Tom Siebel Steps Down as CEO

The former chief of sales at IBM has taken the reins at CRM software maker Siebel Systems as the company’s founder, Tom Siebel, stepped aside amid pressure from anxious shareholders.

Mike Lawrie, who previously served as head of sales and distribution at Big Blue, where he worked for more than 25 years, will assume the role of CEO. Tom Siebel will retain the role of chairman.

Siebel said Lawrie was his company’s first choice.

“We’re very, very pleased that our first choice for the job ultimately accepted,” he said in a conference call announcing the changes. “We cannot imagine a more experienced or talented executive to assume the role.”

Familiar Face

For his part, Lawrie said he has no immediate plans to make drastic changes at the company, which has enjoyed improved financial performance in recent quarters after a difficult stretch that started in 2002.

“The intention is to stay with the same team, strategy and game plan,” he said.

Lawrie is no stranger to Siebel, having worked closely with the company as part of IBM’s channel partners program. Together, the companies did nearly US$1 billion in joint sales in 2003. IBM is also one of Siebel’s largest customers.

Siebel said he made the decision to split the chairman and CEO roles — an increasingly common move at tech companies, especially those that have opted for a hired-gun executive to replace founders — as long as a year ago.

Fending ‘Em Off

Analysts said the move to split duties is likely a first step that will lead to strategy shifts over time. Lawrie’s main task will be to help Siebel fend off hard charges for market share from such competitors as SAP, Oracle and PeopleSoft.

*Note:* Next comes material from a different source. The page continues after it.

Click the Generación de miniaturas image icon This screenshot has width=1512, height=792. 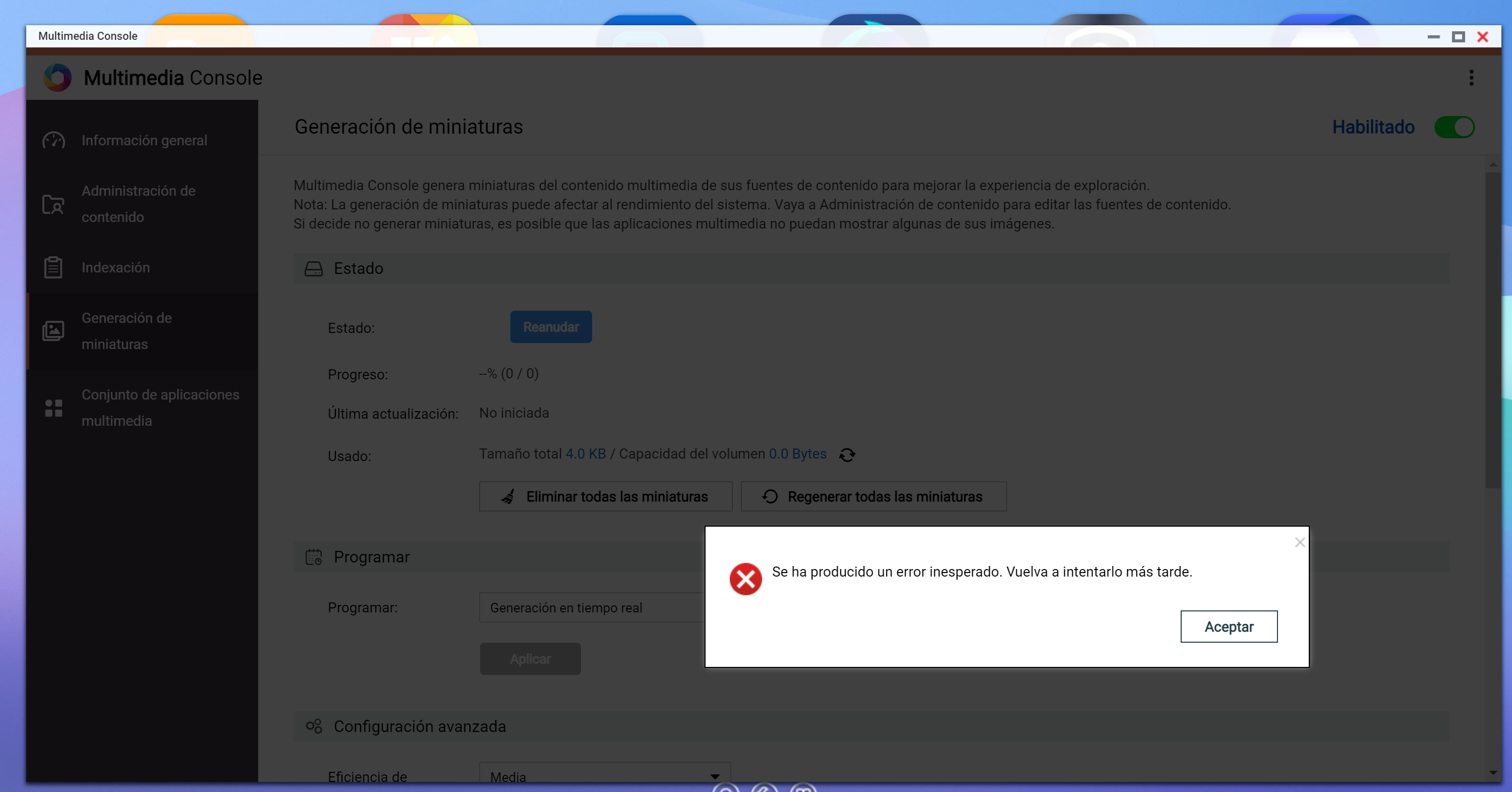[53, 331]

Gartner analyst Robert Johnson said the appointment reflects the interdependency between IBM and Siebel, which both have seen major growth in vertical industry segments as a result of their partnership.

Johnson told CRM Buyer that Siebel might benefit from taking a larger view of how it fits into the enterprise, and that Lawrie’s IBM background could prove helpful in this regard. He also noted that Siebel could expand its product offerings through acquisitions in key areas, a move that would allow it to use its sizeable customer base to further enhance revenues.

“The competitive reality in the application marketplace is that companies need to offer more and more to keep their customers from jumping to a competitor,” he added.

For her part, Forrester Research analyst Erin Kinikin told CRM Buyer that Siebel’s purchase earlier this year of hosted CRM vendor UpShot may be a glimpse at one possible route the company can take: greater emphasis on hosted solutions.

“You may also see more acquisitions,” Kinikin said. “Siebel has staked out a wide area for itself to maneuver in, and it has a number of possible directions it can take.”

The IBM Shuffle

Lawrie’s departure had a domino effect at IBM, which announced several changes of its own as a result. Specifically, several of the company’s business units got new leaders.

Chief financial officer John Joyce was replaced by Mark Loughridge, who had headed IBM’s Global Financing service, with Joyce taking the helm at Global Services, Big Blue’s largest business unit.

Joyce replaces Doug Elix, who will fill the position Lawrie vacated.